Exercises
- A) Answer these questions from the Kandy travel account, one answer per line, marked like the questions:
(i) What did a ticket to the Kandyan dance show cost?
(ii) Besides serving Chinese food, what did the restaurant on the flyer have?
(iii) What time was it when the driver came?
- B) Please list every length of time mentioned in the Kandy travel account, and say what each one refers to.
- C) Turn the paragraph of the Kandy travel account that opens "Anyway, I left with my things" into a short bulleted list of its main facts.

Text section
By the time I had gone through the hell of being pushed and pulled everywhere I was so thirsty and fed-up that the free museum that was included in my ticket no longer interested me - I walked in and walked out.
While I was in the museum my phone kept ringing like crazy - it was Shana. This guy seriously doesn't give up - if I don't answer the first time what makes you think I am going to answer the tenth consecutive time. When I got outside the museum I finally answered. He was telling me that the driver is going to be in Kandy in the evening and that he is going to send him to meet me to take me to see the Buddha in the mountains. I told him I already had plans but as usual he had a way around it, damn it! The driver would meet me after the show :-( I really felt kind of pressured so reluctantly said ok, just call me and let me know what time he will meet me.
Anyway, once out of the museum I was walking around aimlessly when a lady came from inside a restaurant and gave me a flyer for her restaurant. It was a Chinese restaurant and had wifi - I was sold. Whilst I stopped talking to this lady a guy who was standing close by was like "ah she's my good friend, I cook in their kitchen." She didn't deny it or anything so i talked to him. He then started talking about lots of random things and asked if I had been to the local market. He told me about the low prices and how I could check out a real pashmina. He was so friendly so me being the gullible idiot that I am walked with this guy to the market where I ended up buying way too much stuff and spending way too much money in one shop. Although I bargained I knew inside that I was being ripped off because the prices were close to London prices.
Anyway, I left with my things and went to the Kandyan dance show. It was Rs500 for a ticket which isn't exactly cheap for Sri Lanka and to be honest the dancing was all over the place. Some parts were good and others just looked so unrehearsed and a bit of a joke. The finale was guys walking on fire which was good but overall the show was only an hour long. At the end the dancers also asked for tips - I saw one of the dancers who was sitting near the exit slipping some of the notes into his own pocket instead of in the tip box which was a bit shocking.
After the show I caught a tuk tuk to the restaurant the lady had given me a flyer for. I had just eaten my starter & was starting on my main course, and was in the middle of skyping my beautiful lickle bambino when Shana started calling me saying the driver would be with me in 10-minutes. Damn it!!!! Grrrr!! I didn't want any of it, I just wanted some freedom to do what I wanted to do and just relax but instead I had to ask for my food to be put into a take away box and wait downstairs for the car.
The driver came and it was the same guy that stayed at Shana's and also had to do the long ass drive to the kite-surfing place when I got the ear infection. I instantly felt sorry for him because having him take me to the temple on the hill was no doubt Shana's idea and it was already 8pm and the poor guy still had to do a three-hour drive back to Colombo afterwards and hadn't eaten. I tried to tell him that he could just drop me home and we could tell Shana that he took me then he could go home and sleep but he doesn't speak much English and I had no idea how to say it in Singhalese so we were stuck.
The statue was cool - up close it actually has scaffolding all around it which you can't see from far away. We stayed for maybe ten-minutes then we left. He dropped me back at my place and hopefully then he went to eat! I didn't feel much like eating my food anymore so just went to sleep.

Information given

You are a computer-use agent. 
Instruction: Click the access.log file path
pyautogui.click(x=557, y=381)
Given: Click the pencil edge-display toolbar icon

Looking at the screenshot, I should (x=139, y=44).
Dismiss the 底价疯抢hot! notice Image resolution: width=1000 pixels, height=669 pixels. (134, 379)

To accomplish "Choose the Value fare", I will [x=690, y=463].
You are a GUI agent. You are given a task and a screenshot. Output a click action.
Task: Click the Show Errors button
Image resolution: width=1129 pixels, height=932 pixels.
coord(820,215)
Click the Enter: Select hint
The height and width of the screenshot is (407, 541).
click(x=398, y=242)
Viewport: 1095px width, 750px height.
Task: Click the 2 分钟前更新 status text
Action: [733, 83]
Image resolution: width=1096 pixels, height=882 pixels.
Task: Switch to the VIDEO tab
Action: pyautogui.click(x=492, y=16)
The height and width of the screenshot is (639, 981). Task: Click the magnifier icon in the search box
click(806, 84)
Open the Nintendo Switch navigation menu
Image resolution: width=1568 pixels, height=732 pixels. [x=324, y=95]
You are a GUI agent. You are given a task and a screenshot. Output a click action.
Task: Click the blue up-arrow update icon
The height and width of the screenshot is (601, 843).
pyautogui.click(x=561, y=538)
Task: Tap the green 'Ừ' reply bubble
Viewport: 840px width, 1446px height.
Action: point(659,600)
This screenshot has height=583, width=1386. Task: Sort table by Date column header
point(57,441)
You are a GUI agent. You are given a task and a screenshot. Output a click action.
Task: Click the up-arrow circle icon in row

Answers for the tasks
- A)
(i) Rs500
(ii) Wifi
(iii) 8pm

- B)
- An hour: the length of the Kandyan dance show
- 10 minutes: how soon Shana said the driver would arrive at the restaurant
- Three hours: the drive the driver still had to make back to Colombo
- Ten minutes: roughly how long they stayed at the statue

- C)
- The writer went to the Kandyan dance show after leaving the market.
- A ticket cost Rs500, which is not cheap for Sri Lanka.
- The dancing was uneven: some parts were good, while others looked unrehearsed.
- The finale, with men walking on fire, was good.
- The show lasted only an hour.
- At the end the dancers asked for tips, and one dancer near the exit put some of the notes in his own pocket instead of the tip box.